*** Source data Section Begins ***
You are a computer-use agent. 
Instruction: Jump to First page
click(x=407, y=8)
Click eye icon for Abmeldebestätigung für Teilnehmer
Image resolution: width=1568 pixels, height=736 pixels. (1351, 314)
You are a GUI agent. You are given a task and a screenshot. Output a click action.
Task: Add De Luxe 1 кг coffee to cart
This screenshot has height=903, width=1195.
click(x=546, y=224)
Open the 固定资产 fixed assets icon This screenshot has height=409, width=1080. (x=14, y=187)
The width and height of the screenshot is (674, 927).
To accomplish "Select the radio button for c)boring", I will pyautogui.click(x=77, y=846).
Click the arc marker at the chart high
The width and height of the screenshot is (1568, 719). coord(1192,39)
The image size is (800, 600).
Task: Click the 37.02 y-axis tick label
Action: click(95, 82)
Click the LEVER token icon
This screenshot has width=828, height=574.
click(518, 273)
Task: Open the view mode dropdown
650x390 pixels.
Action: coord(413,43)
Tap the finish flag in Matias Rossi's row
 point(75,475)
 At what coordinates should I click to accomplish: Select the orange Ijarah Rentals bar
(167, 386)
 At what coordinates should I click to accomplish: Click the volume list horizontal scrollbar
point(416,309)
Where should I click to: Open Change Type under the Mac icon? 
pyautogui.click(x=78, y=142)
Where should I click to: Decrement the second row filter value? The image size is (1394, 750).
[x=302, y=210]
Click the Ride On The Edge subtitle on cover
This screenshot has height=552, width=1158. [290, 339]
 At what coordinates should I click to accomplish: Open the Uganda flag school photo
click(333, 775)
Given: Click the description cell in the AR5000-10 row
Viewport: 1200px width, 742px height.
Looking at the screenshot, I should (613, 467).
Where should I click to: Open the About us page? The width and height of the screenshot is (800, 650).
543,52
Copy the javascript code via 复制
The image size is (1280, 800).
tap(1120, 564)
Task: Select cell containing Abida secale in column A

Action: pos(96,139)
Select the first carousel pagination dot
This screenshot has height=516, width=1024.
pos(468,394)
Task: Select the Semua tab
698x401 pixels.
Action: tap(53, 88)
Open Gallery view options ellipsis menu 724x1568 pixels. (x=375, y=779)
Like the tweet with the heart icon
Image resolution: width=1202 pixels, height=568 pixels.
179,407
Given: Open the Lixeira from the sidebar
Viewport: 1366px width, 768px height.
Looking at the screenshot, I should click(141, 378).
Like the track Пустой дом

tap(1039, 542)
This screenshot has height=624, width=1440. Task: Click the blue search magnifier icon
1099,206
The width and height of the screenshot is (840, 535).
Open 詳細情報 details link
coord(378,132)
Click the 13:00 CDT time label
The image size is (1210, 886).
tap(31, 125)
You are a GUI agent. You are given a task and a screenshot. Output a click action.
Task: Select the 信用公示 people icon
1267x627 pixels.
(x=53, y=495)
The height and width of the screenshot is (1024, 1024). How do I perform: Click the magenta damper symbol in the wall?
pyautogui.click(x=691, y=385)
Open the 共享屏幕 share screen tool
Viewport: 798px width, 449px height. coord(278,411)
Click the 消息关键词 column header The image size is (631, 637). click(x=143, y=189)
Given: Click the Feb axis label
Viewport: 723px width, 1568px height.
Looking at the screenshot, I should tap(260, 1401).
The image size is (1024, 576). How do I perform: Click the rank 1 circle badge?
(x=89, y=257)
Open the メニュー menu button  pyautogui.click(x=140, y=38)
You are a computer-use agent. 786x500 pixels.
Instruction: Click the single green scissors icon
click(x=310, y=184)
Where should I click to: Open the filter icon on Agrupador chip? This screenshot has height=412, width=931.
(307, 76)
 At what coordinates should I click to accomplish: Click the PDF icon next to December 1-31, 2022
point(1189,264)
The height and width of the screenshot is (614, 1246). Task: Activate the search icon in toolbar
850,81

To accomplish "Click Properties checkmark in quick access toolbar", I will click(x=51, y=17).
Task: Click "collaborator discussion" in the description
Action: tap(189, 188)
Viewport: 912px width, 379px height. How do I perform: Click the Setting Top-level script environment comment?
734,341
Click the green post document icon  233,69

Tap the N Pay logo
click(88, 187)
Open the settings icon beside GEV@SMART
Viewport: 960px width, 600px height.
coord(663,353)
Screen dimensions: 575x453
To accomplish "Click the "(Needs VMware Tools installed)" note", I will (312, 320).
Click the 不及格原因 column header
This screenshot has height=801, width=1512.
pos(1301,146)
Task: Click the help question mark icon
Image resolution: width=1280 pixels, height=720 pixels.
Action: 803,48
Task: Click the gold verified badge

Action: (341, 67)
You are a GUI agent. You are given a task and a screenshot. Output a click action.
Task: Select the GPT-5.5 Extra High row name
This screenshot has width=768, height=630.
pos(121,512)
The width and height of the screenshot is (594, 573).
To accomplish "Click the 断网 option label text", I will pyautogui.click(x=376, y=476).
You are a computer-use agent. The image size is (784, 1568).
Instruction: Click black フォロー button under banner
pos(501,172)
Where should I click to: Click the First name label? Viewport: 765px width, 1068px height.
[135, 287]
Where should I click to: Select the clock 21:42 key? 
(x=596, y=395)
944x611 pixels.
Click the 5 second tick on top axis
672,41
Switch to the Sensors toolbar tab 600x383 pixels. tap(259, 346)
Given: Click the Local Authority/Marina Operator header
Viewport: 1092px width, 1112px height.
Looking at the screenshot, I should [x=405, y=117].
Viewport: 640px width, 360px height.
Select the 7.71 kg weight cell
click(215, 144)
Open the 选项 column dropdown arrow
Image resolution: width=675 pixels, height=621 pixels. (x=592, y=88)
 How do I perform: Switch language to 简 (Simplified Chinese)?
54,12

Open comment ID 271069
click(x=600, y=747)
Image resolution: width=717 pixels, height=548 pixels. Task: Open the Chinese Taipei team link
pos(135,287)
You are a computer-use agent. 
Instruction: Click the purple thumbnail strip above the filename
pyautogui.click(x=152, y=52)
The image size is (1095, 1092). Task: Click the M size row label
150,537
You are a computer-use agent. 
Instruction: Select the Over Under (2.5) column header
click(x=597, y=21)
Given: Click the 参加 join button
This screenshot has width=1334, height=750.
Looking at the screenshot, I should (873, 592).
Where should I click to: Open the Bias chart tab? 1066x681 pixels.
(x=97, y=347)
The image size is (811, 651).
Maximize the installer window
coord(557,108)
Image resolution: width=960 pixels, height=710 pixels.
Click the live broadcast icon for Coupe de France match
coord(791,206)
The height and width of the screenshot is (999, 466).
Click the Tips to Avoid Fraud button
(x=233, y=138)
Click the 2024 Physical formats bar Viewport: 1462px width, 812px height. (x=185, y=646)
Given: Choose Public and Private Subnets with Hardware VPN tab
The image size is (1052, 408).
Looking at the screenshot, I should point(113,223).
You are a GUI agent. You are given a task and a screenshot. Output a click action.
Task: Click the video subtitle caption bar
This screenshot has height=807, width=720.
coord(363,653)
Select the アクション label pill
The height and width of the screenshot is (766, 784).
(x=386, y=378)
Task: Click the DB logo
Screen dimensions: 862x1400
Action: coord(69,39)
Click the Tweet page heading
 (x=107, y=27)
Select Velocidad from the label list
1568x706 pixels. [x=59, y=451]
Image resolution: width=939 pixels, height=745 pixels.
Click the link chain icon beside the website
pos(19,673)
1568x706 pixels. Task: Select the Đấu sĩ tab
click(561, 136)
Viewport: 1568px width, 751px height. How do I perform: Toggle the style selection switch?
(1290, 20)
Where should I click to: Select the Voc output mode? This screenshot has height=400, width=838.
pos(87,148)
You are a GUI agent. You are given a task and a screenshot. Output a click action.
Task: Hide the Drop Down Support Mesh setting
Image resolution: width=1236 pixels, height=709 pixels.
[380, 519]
*** Source data Section Ends ***
Instructions for the task – An exact copy of the lines above between the line holding "At what coordinates should I click to accomplish: Click the PDF" and the line holding "Given: Click the Local", inclusive, is the whole answer.

Response to this exercise –
 At what coordinates should I click to accomplish: Click the PDF icon next to December 1-31, 2022
point(1189,264)
The height and width of the screenshot is (614, 1246). Task: Activate the search icon in toolbar
850,81

To accomplish "Click Properties checkmark in quick access toolbar", I will click(x=51, y=17).
Task: Click "collaborator discussion" in the description
Action: tap(189, 188)
Viewport: 912px width, 379px height. How do I perform: Click the Setting Top-level script environment comment?
734,341
Click the green post document icon  233,69

Tap the N Pay logo
click(88, 187)
Open the settings icon beside GEV@SMART
Viewport: 960px width, 600px height.
coord(663,353)
Screen dimensions: 575x453
To accomplish "Click the "(Needs VMware Tools installed)" note", I will (312, 320).
Click the 不及格原因 column header
This screenshot has height=801, width=1512.
pos(1301,146)
Task: Click the help question mark icon
Image resolution: width=1280 pixels, height=720 pixels.
Action: 803,48
Task: Click the gold verified badge

Action: (341, 67)
You are a GUI agent. You are given a task and a screenshot. Output a click action.
Task: Select the GPT-5.5 Extra High row name
This screenshot has width=768, height=630.
pos(121,512)
The width and height of the screenshot is (594, 573).
To accomplish "Click the 断网 option label text", I will pyautogui.click(x=376, y=476).
You are a computer-use agent. The image size is (784, 1568).
Instruction: Click black フォロー button under banner
pos(501,172)
Where should I click to: Click the First name label? Viewport: 765px width, 1068px height.
[135, 287]
Where should I click to: Select the clock 21:42 key? 
(x=596, y=395)
944x611 pixels.
Click the 5 second tick on top axis
672,41
Switch to the Sensors toolbar tab 600x383 pixels. tap(259, 346)
Given: Click the Local Authority/Marina Operator header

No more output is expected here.